The Chimu Kingdom, with Chan Chan as its capital, reached its apogee in the 15th century, not long before falling to the Incas. The planning of this huge city, the largest in pre-Columbian America, reflects a strict political and social strategy, marked by the city’s division into nine ‘citadels’ or ‘palaces’ forming autonomous units.
Outstanding Universal Value
Brief Synthesis
The Chimu Kingdom reached its apogee in the 15th century, not long before falling to the Incas. Its capital Chan Chan, located in the once fertile river valley of Moche or Santa Catalina, was the largest earthen architecture city in pre-Columbian America. The remains of this vast city reflect in their layout a strict political and social strategy, emphasized by their division into nine ‘citadels’ or ‘palaces’ forming independent units.
The Outstanding Universal Value of Chan Chan resides in the extensive, hierarchically planned remains of this huge city, including remnants of the industrial, agricultural and water management systems that sustained it.
The monumental zone of around six square kilometres in the centre of the once twenty square kilometre city, comprises nine large rectangular complexes (‘citadels’ or ‘palaces’) delineated by high thick earthen walls. Within these units, buildings including temples, dwellings, storehouses are arranged around open spaces, together with reservoirs, and funeral platforms. The earthen walls of the buildings were often decorated with friezes representing abstract motifs, and anthropomorphical and zoomorphical subjects. Around these nine complexes were thirty two semi monumental compounds and four production sectors for activities such as weaving wood and metal working. Extensive agricultural areas and a remnant irrigation system have been found further to the north, east and west of the city.
The Moche and Chicama rivers once supplied an intricate irrigation system via an approximately 80 kilometre long canal, sustaining the region around Chan Chan during the height of the Chimu civilisation.
Criterion (i): The planning of the largest earthen city of pre-Columbian America is an absolute masterpiece of town planning. Rigorous zoning, differentiated use of inhabited space, and hierarchical construction illustrate a political and social ideal which has rarely been expressed with such clarity.
Criterion (iii): Chan Chan bears a unique testimony and is the most representative city of the disappeared Chimu kingdom where eleven thousand years of cultural evolution in northern Peru are synthesized and expressed. The architectural ensemble uniquely integrated the symbolic and sacred architecture with technological knowledge and the adaptation to the native environment.
Integrity
Chan Chan retains all the elements that carry its Outstanding Universal Value over an area of fourteen square kilometers, which although less than the original area of the city, contains representative features of the architectural units, ceremonial roads, temples and agricultural units that convey the property’s significance.
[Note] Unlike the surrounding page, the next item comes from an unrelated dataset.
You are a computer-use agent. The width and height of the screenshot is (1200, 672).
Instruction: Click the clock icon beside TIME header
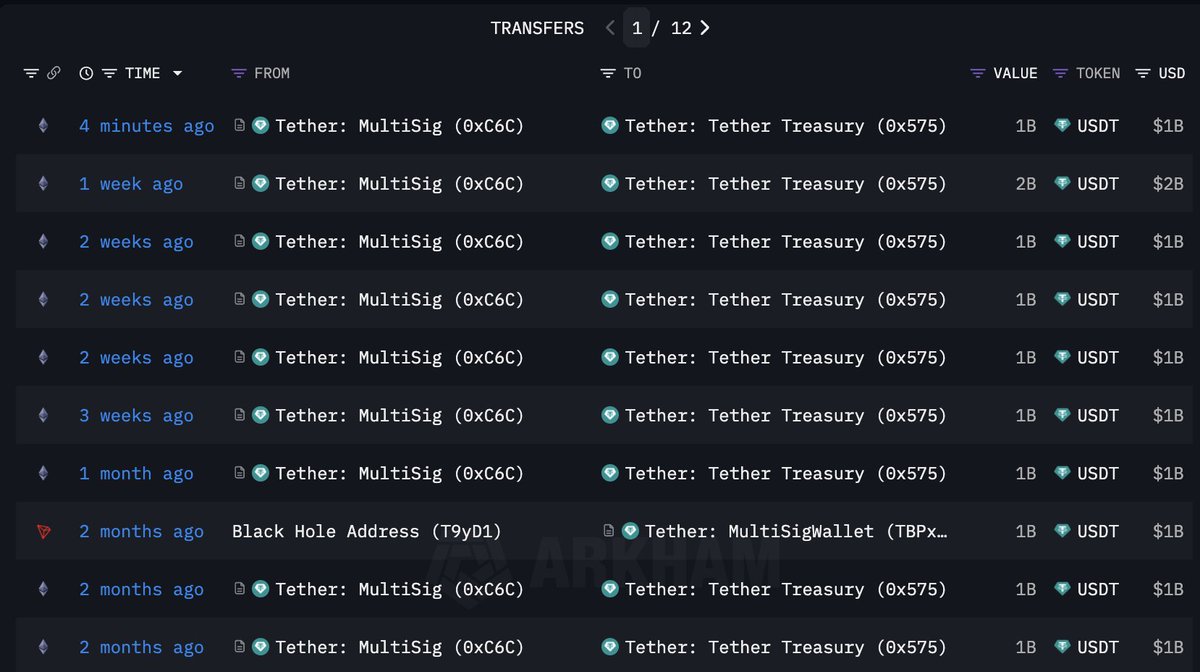[x=86, y=73]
The earthen construction of the city, as well as environmental conditions, including extreme climatic conditions caused by El Niño phenomenon, renders the archaeological site susceptible to decay and deterioration. However ongoing maintenance using earthen materials has mitigated the degree of physical impact.
The setting and visual integrity of the property has been impacted negatively by illegal farming practices, exacerbated by pending resolution of land tenure and relocation issues, and by encroaching urban and infrastructure development, including the recent animal food plant and the Trujillo-Huanchaco highway that cuts the site in two since colonial times.
Authenticity
In terms of its form and design, the archaeological site still expresses truthfully the essence of the monumental urban landscape of the former Chimú capital. Also, the hierarchical arrangements reflecting the high political, social, technological, ideological and economic complexity attained by Chimú society between the ninth and fifteenth centuries are still clearly to be discerned. The original earthen architecture with its religious feature and decorations, although subject to decay, is undergoing conservation interventions using earthen materials and still truthfully represents the construction methods and the spirit of the Chimú people.